学部・附属学校共同研究紀要 39 号
2011-03-24 発行

小学校における国際理解の視点を取り入れたジェンダー教育の効果に関する研究

A research on the Efficacy of Gender Education with an International Understanding Perspective in Elementary School
林原 慎
全文
1.03 MB
AnnEducRes_39_249.pdf
Abstract
本研究は, ①2001年度と2009年度の児童・生徒に生活体験調査を比較し, 年度別及び男女別によって違いが見られるのかどうかを明らかにする。②それらの結果から得られる課題を受けて題材を開発し, 授業後の振り返りをもとに児童の変容を分析する。の2つを目的として実施した。調査の結果, 小学校6年生における2001年度(76名)と2009年度(75名)の比較では, 6項目の生活体験が有意に(P<0.05)低下していることが分かった。

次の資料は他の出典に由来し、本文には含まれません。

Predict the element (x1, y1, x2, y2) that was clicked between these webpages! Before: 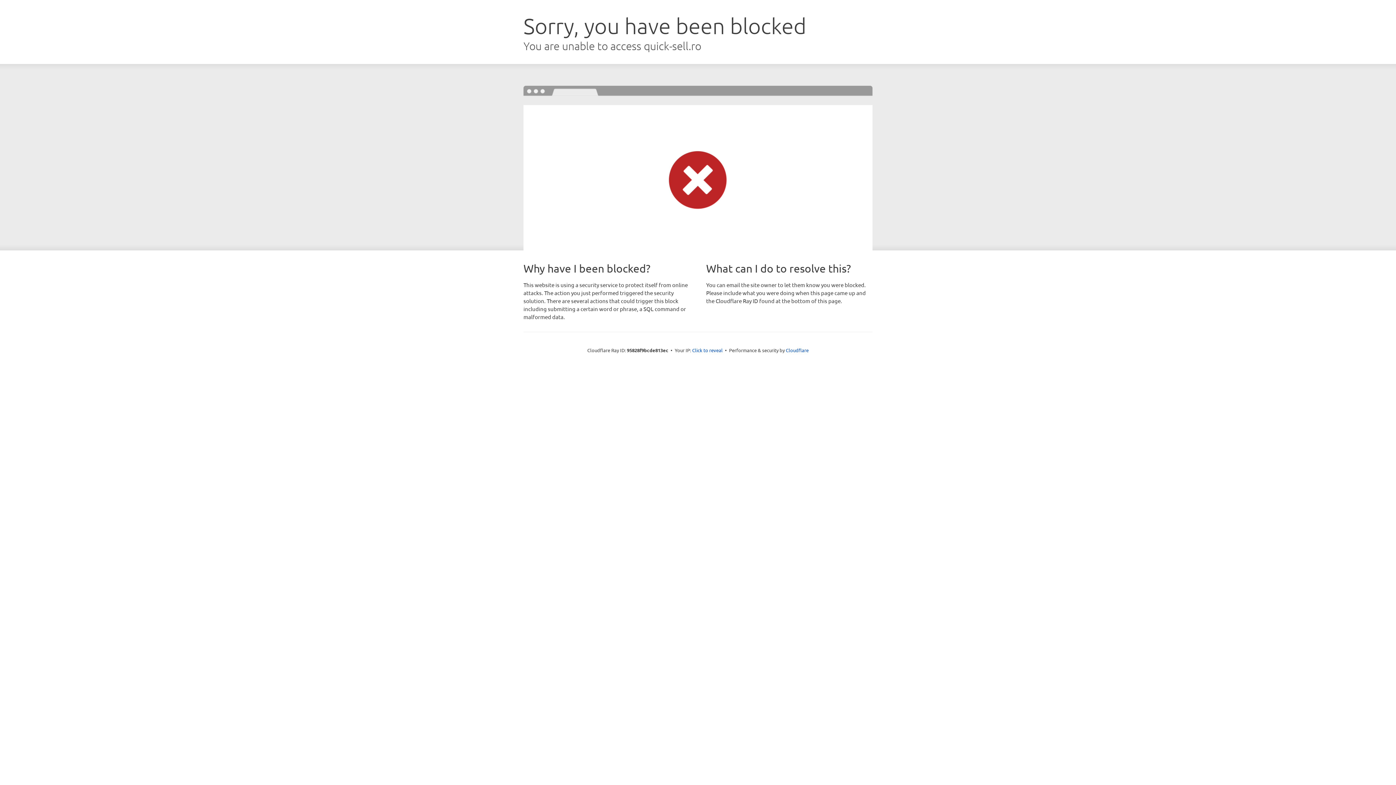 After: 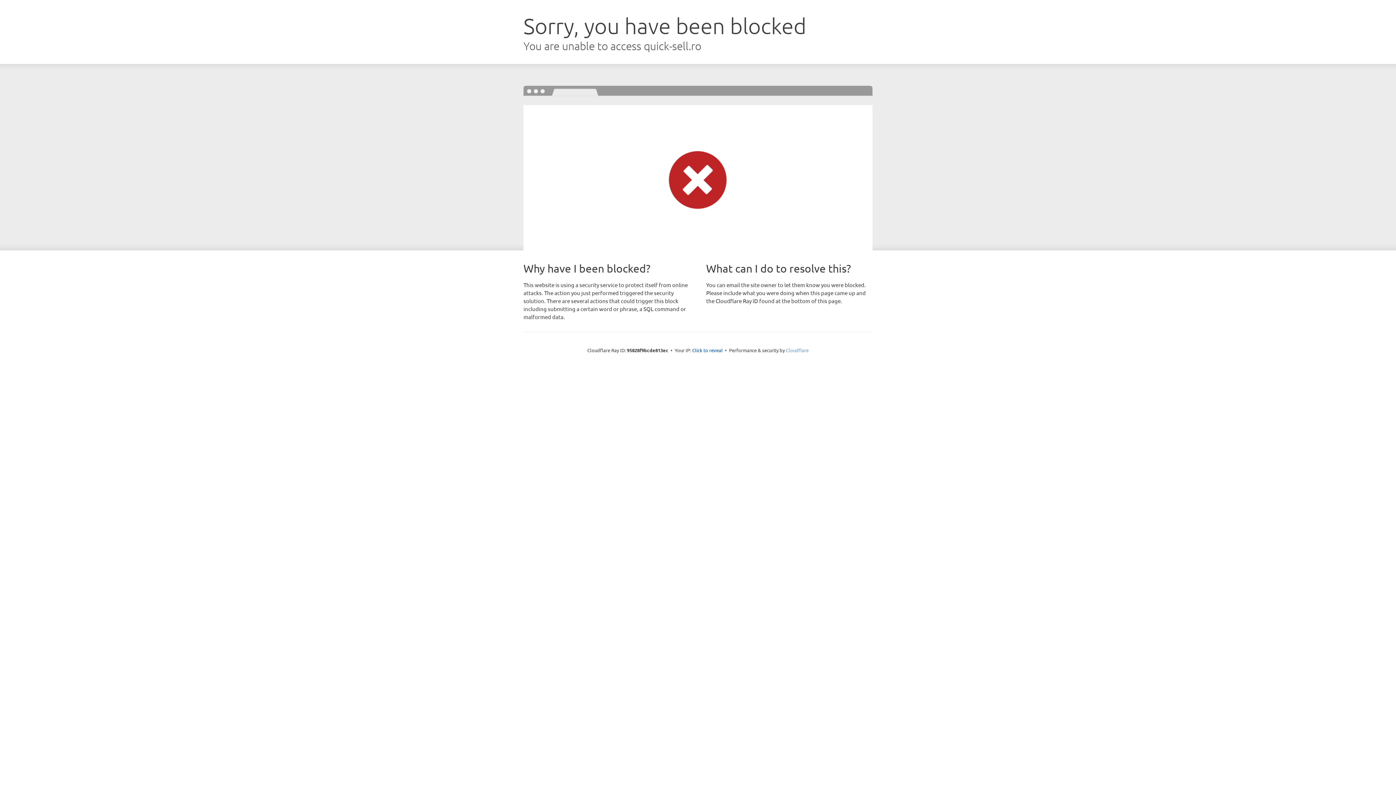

2009年度の中学校2年生(81名)の男女別による比較の結果では, 小学校6年生の結果を上回る14項目で, 男子(42名)が女子(39名)より有意に(P<0.05)低い数値が示された。そこで, 生活の中に存在するジェンダーの問題を中心に据えながらも, 国際理解の視点を取り入れることで, 児童の態度の変容を促し, 社会的な公正の実現をめざす持続発展教育の促進に貢献するような授業を開発, 実践した。授業後に実施した自由記述による振り返りを分析した結果, キーワードの結びつきの強さから, 家族にとって大切なものを「コミュニケーション」「家族みんな・全員」「協力」の3つを関連付けて捉えていることが分かった。